Fawcett (2010: 63-4):
Let me summarise the main point that is made in this section. This is that, even if Halliday turns out to be right about the need to add another level of system networks above those in the 'meaning potential' of the lexicogrammar (which I do not think he is), it does not necessarily follow that we must deny that there is also realisation between the established levels of the generative apparatus that I have described in Chapter 3 (this generative apparatus being exemplified both in Appendix A and in Halliday's own early generative grammars). To assert that the only relationships involved in Figure 5 — and so in Figure 4 — are ones of 'instantiation' would be to sacrifice the great insight of the later 1960s and early 1970s that the system networks of TRANSITIVITY, MOOD, THEME etc. are choices in meaning.* And for what would this sacrifice be made? Ultimately, it would be for the abstract (and undesirably limiting) notion that the specification of the 'potential' at every level of language necessarily has the form of a system network. The more desirable alternative, as our work in the COMMUNAL Project at Cardiff has shown, is to allow that a full model of language in use may require different ways of specifying the 'potential'. Indeed this concept is illustrated in the outline proposed in Chapter 3, in that we saw there that it is the role of the realisation rules to specify the 'form potential'.
* It would not solve the problem to label them as 'formal meaning' in contrast with 'semantic meaning' ; they are still patently more semantic than their syntactic correlates.


Blogger Comments:

[1] To be clear, as already explained, the distinction between semantic networks and grammatical networks provides a systematic means of accounting for grammatical metaphor.

[2] Here again Fawcett confuses the systemic potential of language (meaning potential) with the stratum of lexicogrammar.

[3] To be clear, the 'generative apparatus' is Fawcett's flowchart (Figure 4).  As previously explained many times, it is based on misunderstandings of axis, stratification and instantiation, as well as being internally inconsistent.

[4] This is potentially misleading. To be clear, the exemplication of Fawcett's flowchart in Appendix A involves a system network and realisation rules.  It is this that it has in common with "Halliday's own early generative grammars".  The system itself confuses semantics (a system for 'thing') with lexicogrammar (nominal group features); see the earlier critique here.

[5] As previously explained, this is Fawcett's misunderstanding, deriving from the misunderstandings inherent in his own model.

[6] On the one hand, this is a non-sequitur inferred from a false premiss. On the other hand, in SFL theory, the system networks of TRANSITIVITYMOODTHEME etc. are choices in wording that realise meaning, and in the absence of grammatical metaphor, the wording and meaning agree (are congruent).

[7] On the one hand, 'undesirably limiting' is merely interpersonal attitude (negative appreciation) falsely presented as if logical argument.  On the other hand, the system network is the formalism of Systemic Functional Linguistics, embodying the fundamental principle of meaning as choice.

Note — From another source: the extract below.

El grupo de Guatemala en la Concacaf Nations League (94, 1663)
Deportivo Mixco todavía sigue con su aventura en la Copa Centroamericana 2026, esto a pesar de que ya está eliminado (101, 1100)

[8] Again, 'more desirable' is merely interpersonal attitude (positive appreciation) falsely presented as if logical argument.  The claim that work has shown this to be so is merely Fawcett's own assessment, made without providing the evidence on which it is based.

[9] This is potentially misleading.  The only alternative to system networks for representing potential that Fawcett proposes is realisation rules/statements (Figure 4), and in SFL theory, these are located in system networks.

[10] To be clear, in SFL theory, this contrast is the stratificational distinction of wording (lexicogrammar) and meaning (semantics), these being two levels of symbolic abstraction modelling the same phenomenon: linguistic content.